(Stored data entries)
┄┄┄┄┄┄┄┄┄┄┄┄┄┄┄┄┄┄┄┄

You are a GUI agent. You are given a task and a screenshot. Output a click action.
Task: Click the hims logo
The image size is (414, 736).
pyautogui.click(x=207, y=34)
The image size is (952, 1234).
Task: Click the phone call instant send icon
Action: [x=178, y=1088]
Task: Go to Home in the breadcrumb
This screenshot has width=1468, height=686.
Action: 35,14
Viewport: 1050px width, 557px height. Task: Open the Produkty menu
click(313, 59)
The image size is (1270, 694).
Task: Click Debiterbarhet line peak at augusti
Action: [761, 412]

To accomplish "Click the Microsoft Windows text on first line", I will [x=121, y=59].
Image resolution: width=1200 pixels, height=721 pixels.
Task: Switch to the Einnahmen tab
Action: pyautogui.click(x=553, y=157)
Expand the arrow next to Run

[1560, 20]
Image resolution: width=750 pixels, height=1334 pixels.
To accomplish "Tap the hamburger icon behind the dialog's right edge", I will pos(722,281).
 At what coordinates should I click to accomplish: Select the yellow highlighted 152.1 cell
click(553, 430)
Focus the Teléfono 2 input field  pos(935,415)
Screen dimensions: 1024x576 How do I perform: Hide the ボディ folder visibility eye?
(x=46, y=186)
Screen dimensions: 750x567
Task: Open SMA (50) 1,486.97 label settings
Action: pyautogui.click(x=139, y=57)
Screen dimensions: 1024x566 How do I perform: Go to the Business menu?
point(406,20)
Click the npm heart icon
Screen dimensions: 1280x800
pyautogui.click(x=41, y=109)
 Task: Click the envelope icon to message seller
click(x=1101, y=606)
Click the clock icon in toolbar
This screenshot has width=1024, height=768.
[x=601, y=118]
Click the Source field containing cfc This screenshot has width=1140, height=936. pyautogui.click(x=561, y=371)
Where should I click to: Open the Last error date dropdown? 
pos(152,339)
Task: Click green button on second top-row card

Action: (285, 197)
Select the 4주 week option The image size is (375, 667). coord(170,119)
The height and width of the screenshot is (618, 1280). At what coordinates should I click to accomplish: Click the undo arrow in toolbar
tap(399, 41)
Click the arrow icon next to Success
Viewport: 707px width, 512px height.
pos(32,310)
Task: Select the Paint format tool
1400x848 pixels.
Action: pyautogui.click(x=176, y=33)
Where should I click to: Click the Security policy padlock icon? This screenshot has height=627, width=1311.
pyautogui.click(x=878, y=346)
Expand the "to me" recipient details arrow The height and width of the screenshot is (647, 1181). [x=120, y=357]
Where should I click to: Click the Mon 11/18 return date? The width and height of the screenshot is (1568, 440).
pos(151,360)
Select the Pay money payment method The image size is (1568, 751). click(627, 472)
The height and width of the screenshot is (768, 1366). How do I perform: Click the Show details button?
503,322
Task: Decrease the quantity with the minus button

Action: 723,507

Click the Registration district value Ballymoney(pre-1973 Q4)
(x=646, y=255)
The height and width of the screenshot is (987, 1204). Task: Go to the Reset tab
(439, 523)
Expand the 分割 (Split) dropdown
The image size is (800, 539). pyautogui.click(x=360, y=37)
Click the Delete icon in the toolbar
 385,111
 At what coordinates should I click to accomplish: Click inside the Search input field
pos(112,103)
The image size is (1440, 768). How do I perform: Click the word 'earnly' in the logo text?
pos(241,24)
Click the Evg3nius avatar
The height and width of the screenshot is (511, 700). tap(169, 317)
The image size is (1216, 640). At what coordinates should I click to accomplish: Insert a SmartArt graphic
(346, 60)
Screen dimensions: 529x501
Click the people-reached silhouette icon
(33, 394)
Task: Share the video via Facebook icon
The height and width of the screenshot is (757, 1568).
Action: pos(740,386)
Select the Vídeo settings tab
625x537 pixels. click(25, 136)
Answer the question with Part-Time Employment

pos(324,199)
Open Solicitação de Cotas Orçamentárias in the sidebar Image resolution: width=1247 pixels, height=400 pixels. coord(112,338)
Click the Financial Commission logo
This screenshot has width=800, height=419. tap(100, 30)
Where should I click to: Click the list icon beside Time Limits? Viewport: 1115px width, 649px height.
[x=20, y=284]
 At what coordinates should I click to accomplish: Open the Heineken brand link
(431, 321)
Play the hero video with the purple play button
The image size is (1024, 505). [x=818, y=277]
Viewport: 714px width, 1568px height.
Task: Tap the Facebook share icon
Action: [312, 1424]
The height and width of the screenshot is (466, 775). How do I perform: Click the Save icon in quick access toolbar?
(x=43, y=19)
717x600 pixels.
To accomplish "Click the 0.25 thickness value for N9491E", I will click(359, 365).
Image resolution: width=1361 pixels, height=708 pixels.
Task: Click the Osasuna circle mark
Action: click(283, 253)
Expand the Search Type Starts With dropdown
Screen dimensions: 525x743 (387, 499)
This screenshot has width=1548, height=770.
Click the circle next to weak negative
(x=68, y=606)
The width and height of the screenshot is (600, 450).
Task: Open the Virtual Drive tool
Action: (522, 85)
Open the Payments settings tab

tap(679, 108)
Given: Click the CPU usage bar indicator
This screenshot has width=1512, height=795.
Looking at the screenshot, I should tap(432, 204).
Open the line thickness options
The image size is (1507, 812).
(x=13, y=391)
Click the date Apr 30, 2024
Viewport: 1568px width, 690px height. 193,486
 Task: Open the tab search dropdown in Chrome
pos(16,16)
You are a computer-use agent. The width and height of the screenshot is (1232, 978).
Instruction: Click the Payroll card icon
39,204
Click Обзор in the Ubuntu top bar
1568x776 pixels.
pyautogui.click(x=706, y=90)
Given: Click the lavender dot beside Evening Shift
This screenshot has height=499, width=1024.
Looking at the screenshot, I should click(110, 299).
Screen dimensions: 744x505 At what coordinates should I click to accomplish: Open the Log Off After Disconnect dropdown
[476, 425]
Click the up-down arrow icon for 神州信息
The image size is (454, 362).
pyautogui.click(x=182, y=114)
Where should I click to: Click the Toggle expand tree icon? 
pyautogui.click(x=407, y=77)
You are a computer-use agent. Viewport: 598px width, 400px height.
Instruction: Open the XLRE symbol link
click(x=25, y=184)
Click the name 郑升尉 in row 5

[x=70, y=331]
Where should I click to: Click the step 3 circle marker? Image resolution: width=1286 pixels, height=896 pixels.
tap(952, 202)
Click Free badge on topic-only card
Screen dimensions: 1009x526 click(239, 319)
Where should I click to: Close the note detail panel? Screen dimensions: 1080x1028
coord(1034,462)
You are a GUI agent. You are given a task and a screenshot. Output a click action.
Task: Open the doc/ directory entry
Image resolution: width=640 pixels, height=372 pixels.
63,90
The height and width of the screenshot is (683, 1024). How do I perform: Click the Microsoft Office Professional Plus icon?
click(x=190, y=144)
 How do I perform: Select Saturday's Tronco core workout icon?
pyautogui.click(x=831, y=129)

┄┄┄┄┄┄┄┄┄┄┄┄┄┄┄┄┄┄┄┄

• _Problem details_:
All of the data above should be reproduced word for word.

• _Solution_:
You are a GUI agent. You are given a task and a screenshot. Output a click action.
Task: Click the hims logo
The image size is (414, 736).
pyautogui.click(x=207, y=34)
The image size is (952, 1234).
Task: Click the phone call instant send icon
Action: [x=178, y=1088]
Task: Go to Home in the breadcrumb
This screenshot has width=1468, height=686.
Action: 35,14
Viewport: 1050px width, 557px height. Task: Open the Produkty menu
click(313, 59)
The image size is (1270, 694).
Task: Click Debiterbarhet line peak at augusti
Action: [761, 412]

To accomplish "Click the Microsoft Windows text on first line", I will [x=121, y=59].
Image resolution: width=1200 pixels, height=721 pixels.
Task: Switch to the Einnahmen tab
Action: pyautogui.click(x=553, y=157)
Expand the arrow next to Run

[1560, 20]
Image resolution: width=750 pixels, height=1334 pixels.
To accomplish "Tap the hamburger icon behind the dialog's right edge", I will pos(722,281).
 At what coordinates should I click to accomplish: Select the yellow highlighted 152.1 cell
click(553, 430)
Focus the Teléfono 2 input field  pos(935,415)
Screen dimensions: 1024x576 How do I perform: Hide the ボディ folder visibility eye?
(x=46, y=186)
Screen dimensions: 750x567
Task: Open SMA (50) 1,486.97 label settings
Action: pyautogui.click(x=139, y=57)
Screen dimensions: 1024x566 How do I perform: Go to the Business menu?
point(406,20)
Click the npm heart icon
Screen dimensions: 1280x800
pyautogui.click(x=41, y=109)
 Task: Click the envelope icon to message seller
click(x=1101, y=606)
Click the clock icon in toolbar
This screenshot has width=1024, height=768.
[x=601, y=118]
Click the Source field containing cfc This screenshot has width=1140, height=936. pyautogui.click(x=561, y=371)
Where should I click to: Open the Last error date dropdown? 
pos(152,339)
Task: Click green button on second top-row card

Action: (285, 197)
Select the 4주 week option The image size is (375, 667). coord(170,119)
The height and width of the screenshot is (618, 1280). At what coordinates should I click to accomplish: Click the undo arrow in toolbar
tap(399, 41)
Click the arrow icon next to Success
Viewport: 707px width, 512px height.
pos(32,310)
Task: Select the Paint format tool
1400x848 pixels.
Action: pyautogui.click(x=176, y=33)
Where should I click to: Click the Security policy padlock icon? This screenshot has height=627, width=1311.
pyautogui.click(x=878, y=346)
Expand the "to me" recipient details arrow The height and width of the screenshot is (647, 1181). [x=120, y=357]
Where should I click to: Click the Mon 11/18 return date? The width and height of the screenshot is (1568, 440).
pos(151,360)
Select the Pay money payment method The image size is (1568, 751). click(627, 472)
The height and width of the screenshot is (768, 1366). How do I perform: Click the Show details button?
503,322
Task: Decrease the quantity with the minus button

Action: 723,507

Click the Registration district value Ballymoney(pre-1973 Q4)
(x=646, y=255)
The height and width of the screenshot is (987, 1204). Task: Go to the Reset tab
(439, 523)
Expand the 分割 (Split) dropdown
The image size is (800, 539). pyautogui.click(x=360, y=37)
Click the Delete icon in the toolbar
 385,111
 At what coordinates should I click to accomplish: Click inside the Search input field
pos(112,103)
The image size is (1440, 768). How do I perform: Click the word 'earnly' in the logo text?
pos(241,24)
Click the Evg3nius avatar
The height and width of the screenshot is (511, 700). tap(169, 317)
The image size is (1216, 640). At what coordinates should I click to accomplish: Insert a SmartArt graphic
(346, 60)
Screen dimensions: 529x501
Click the people-reached silhouette icon
(33, 394)
Task: Share the video via Facebook icon
The height and width of the screenshot is (757, 1568).
Action: pos(740,386)
Select the Vídeo settings tab
625x537 pixels. click(25, 136)
Answer the question with Part-Time Employment

pos(324,199)
Open Solicitação de Cotas Orçamentárias in the sidebar Image resolution: width=1247 pixels, height=400 pixels. coord(112,338)
Click the Financial Commission logo
This screenshot has width=800, height=419. tap(100, 30)
Where should I click to: Click the list icon beside Time Limits? Viewport: 1115px width, 649px height.
[x=20, y=284]
 At what coordinates should I click to accomplish: Open the Heineken brand link
(431, 321)
Play the hero video with the purple play button
The image size is (1024, 505). [x=818, y=277]
Viewport: 714px width, 1568px height.
Task: Tap the Facebook share icon
Action: [312, 1424]
The height and width of the screenshot is (466, 775). How do I perform: Click the Save icon in quick access toolbar?
(x=43, y=19)
717x600 pixels.
To accomplish "Click the 0.25 thickness value for N9491E", I will click(359, 365).
Image resolution: width=1361 pixels, height=708 pixels.
Task: Click the Osasuna circle mark
Action: click(283, 253)
Expand the Search Type Starts With dropdown
Screen dimensions: 525x743 (387, 499)
This screenshot has width=1548, height=770.
Click the circle next to weak negative
(x=68, y=606)
The width and height of the screenshot is (600, 450).
Task: Open the Virtual Drive tool
Action: (522, 85)
Open the Payments settings tab

tap(679, 108)
Given: Click the CPU usage bar indicator
This screenshot has width=1512, height=795.
Looking at the screenshot, I should tap(432, 204).
Open the line thickness options
The image size is (1507, 812).
(x=13, y=391)
Click the date Apr 30, 2024
Viewport: 1568px width, 690px height. 193,486
 Task: Open the tab search dropdown in Chrome
pos(16,16)
You are a computer-use agent. The width and height of the screenshot is (1232, 978).
Instruction: Click the Payroll card icon
39,204
Click Обзор in the Ubuntu top bar
1568x776 pixels.
pyautogui.click(x=706, y=90)
Given: Click the lavender dot beside Evening Shift
This screenshot has height=499, width=1024.
Looking at the screenshot, I should click(110, 299).
Screen dimensions: 744x505 At what coordinates should I click to accomplish: Open the Log Off After Disconnect dropdown
[476, 425]
Click the up-down arrow icon for 神州信息
The image size is (454, 362).
pyautogui.click(x=182, y=114)
Where should I click to: Click the Toggle expand tree icon? 
pyautogui.click(x=407, y=77)
You are a computer-use agent. Viewport: 598px width, 400px height.
Instruction: Open the XLRE symbol link
click(x=25, y=184)
Click the name 郑升尉 in row 5

[x=70, y=331]
Where should I click to: Click the step 3 circle marker? Image resolution: width=1286 pixels, height=896 pixels.
tap(952, 202)
Click Free badge on topic-only card
Screen dimensions: 1009x526 click(239, 319)
Where should I click to: Close the note detail panel? Screen dimensions: 1080x1028
coord(1034,462)
You are a GUI agent. You are given a task and a screenshot. Output a click action.
Task: Open the doc/ directory entry
Image resolution: width=640 pixels, height=372 pixels.
63,90
The height and width of the screenshot is (683, 1024). How do I perform: Click the Microsoft Office Professional Plus icon?
click(x=190, y=144)
 How do I perform: Select Saturday's Tronco core workout icon?
pyautogui.click(x=831, y=129)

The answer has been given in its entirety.